Required action
Retype the whole listing, please, keeping every line exact and dropping the pictures.
* * *
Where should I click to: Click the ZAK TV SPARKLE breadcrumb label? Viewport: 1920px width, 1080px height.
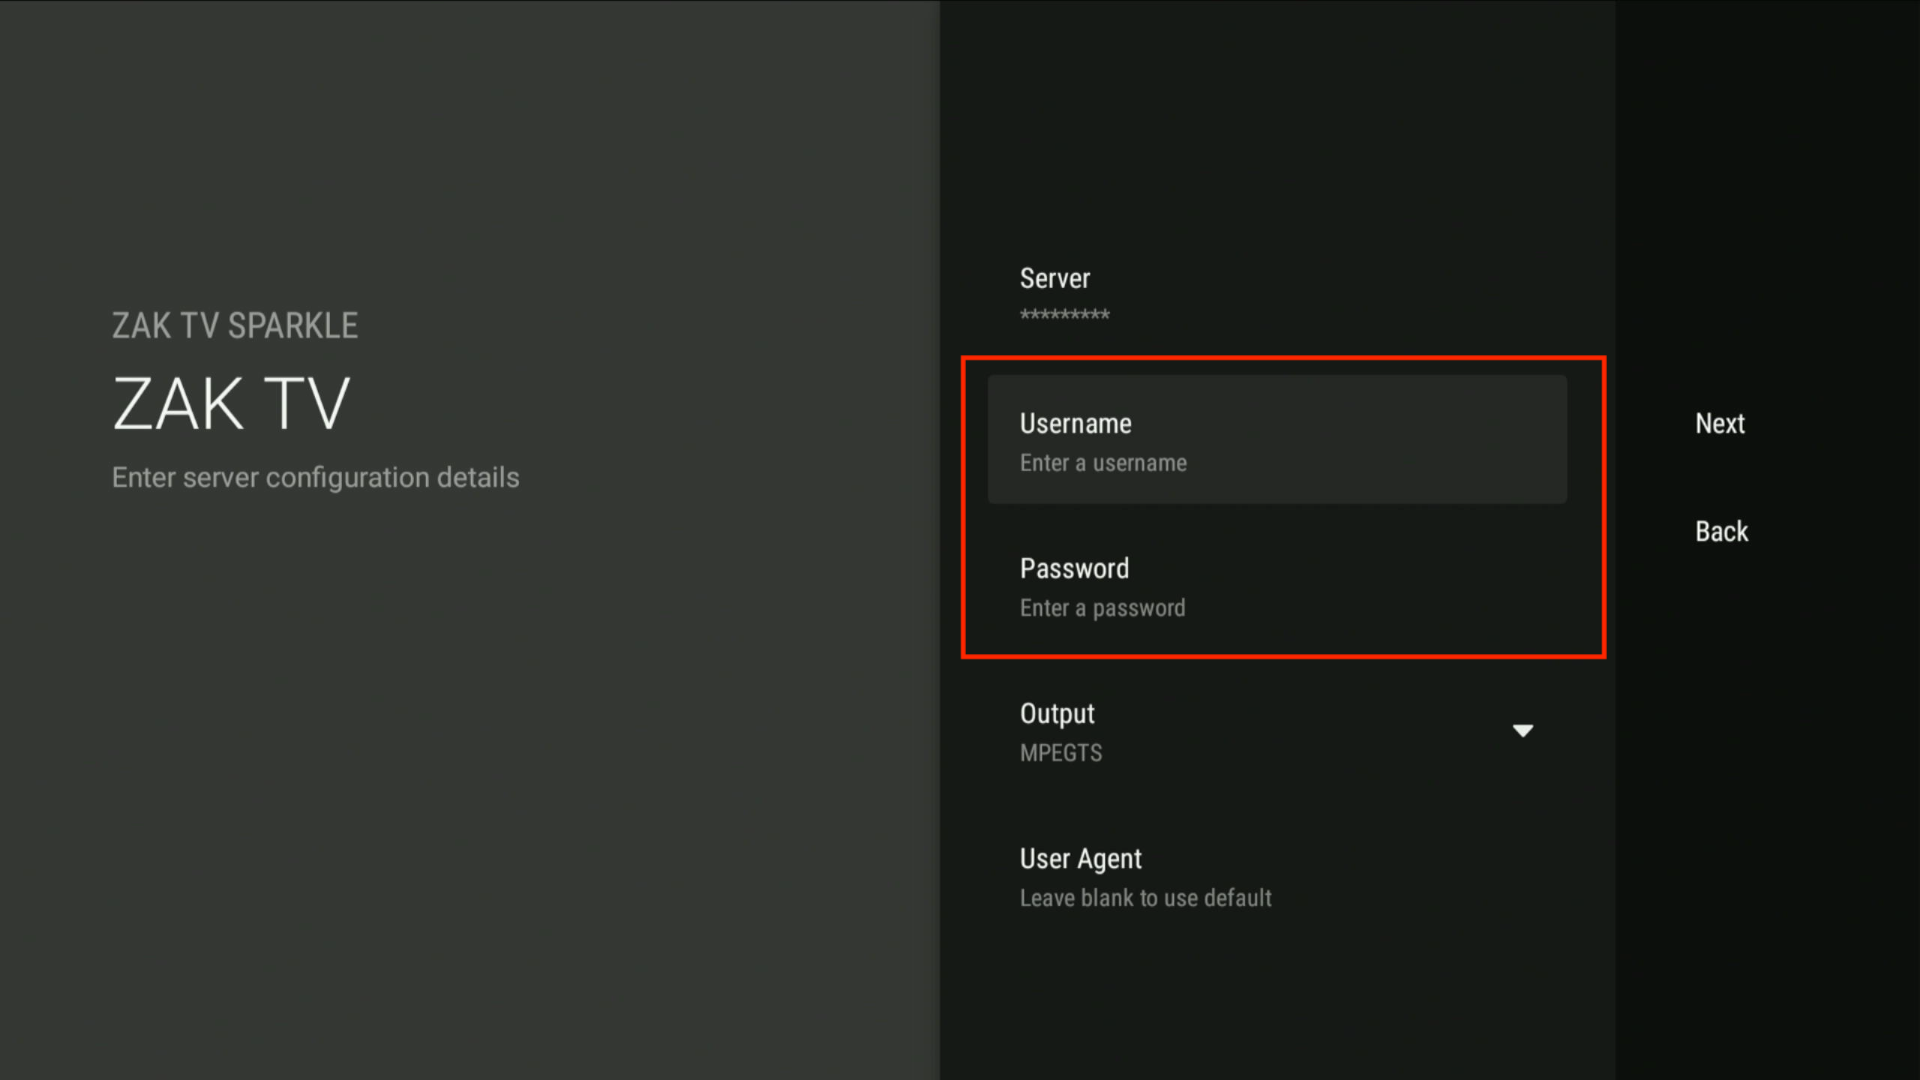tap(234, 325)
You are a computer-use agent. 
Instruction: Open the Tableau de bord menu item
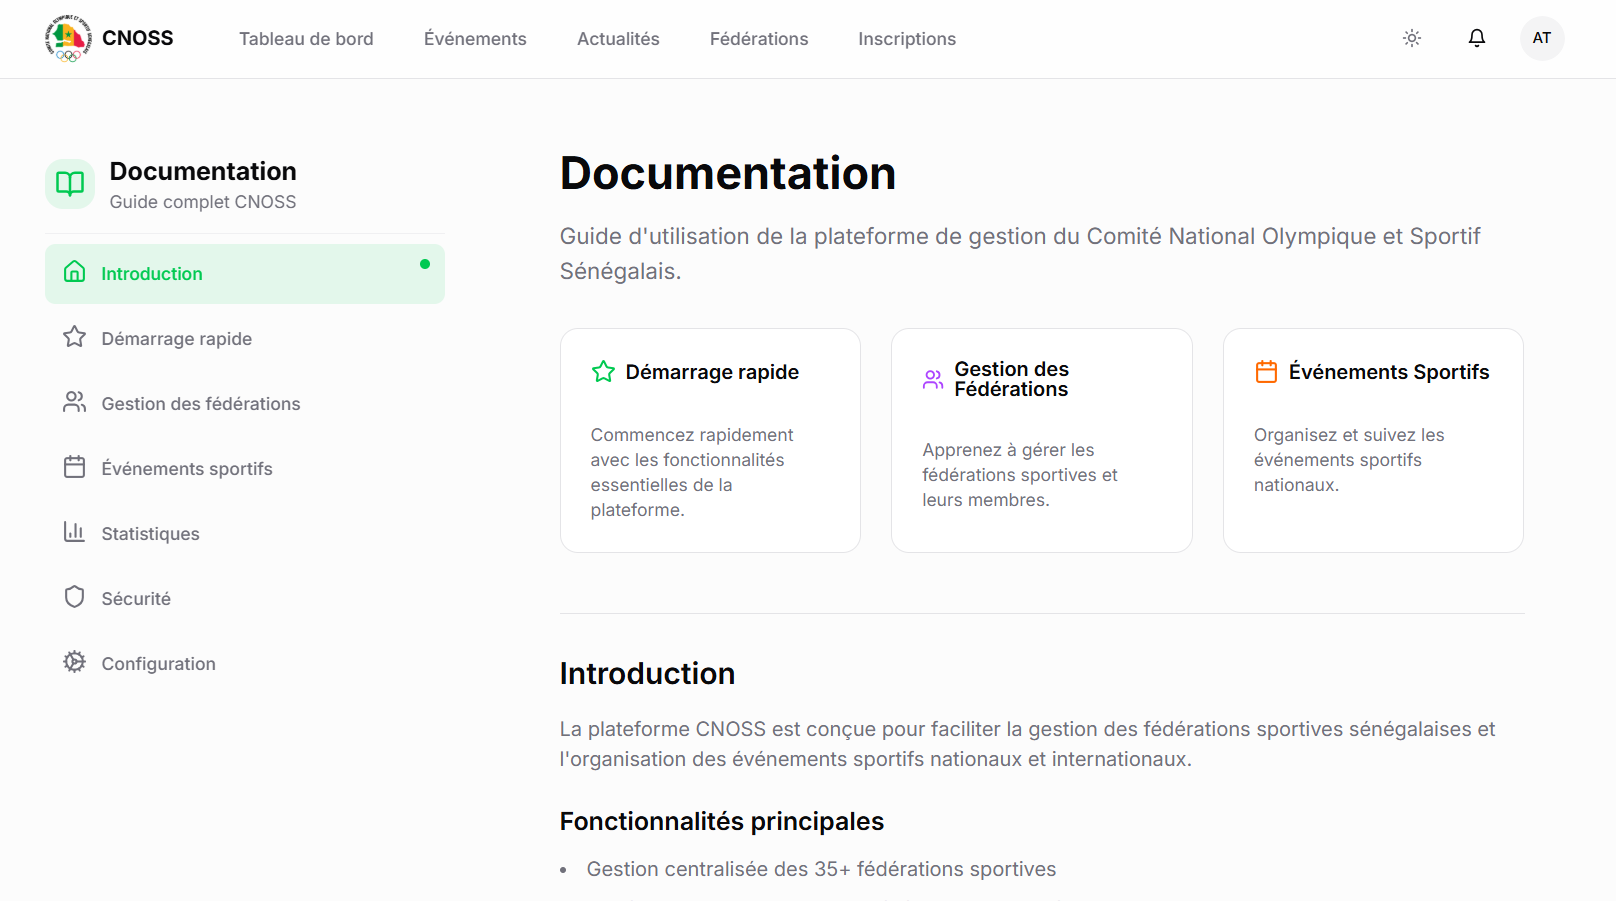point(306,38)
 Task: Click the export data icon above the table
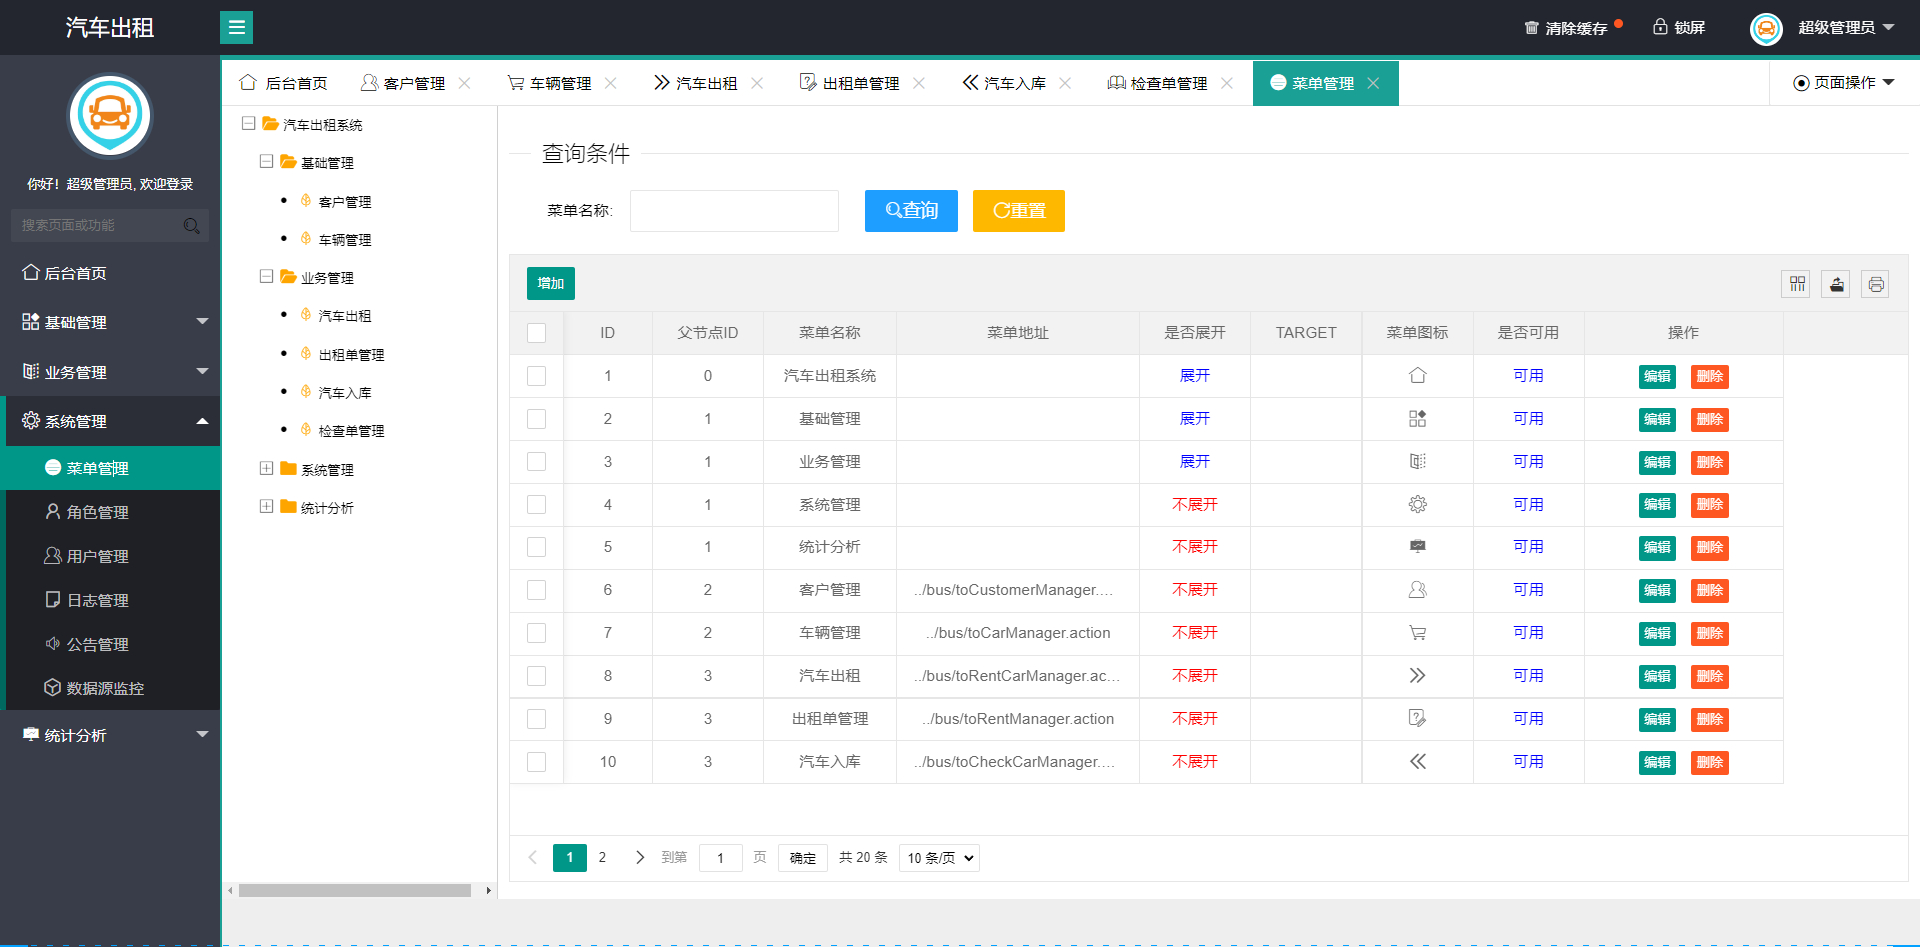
* * *
Answer area
Where should I click to: Click the ZAK TV SPARKLE breadcrumb label? Viewport: 1920px width, 1080px height.
tap(234, 325)
You are a computer-use agent. 
Instruction: Open the Tableau de bord menu item
point(306,38)
 Task: Click the export data icon above the table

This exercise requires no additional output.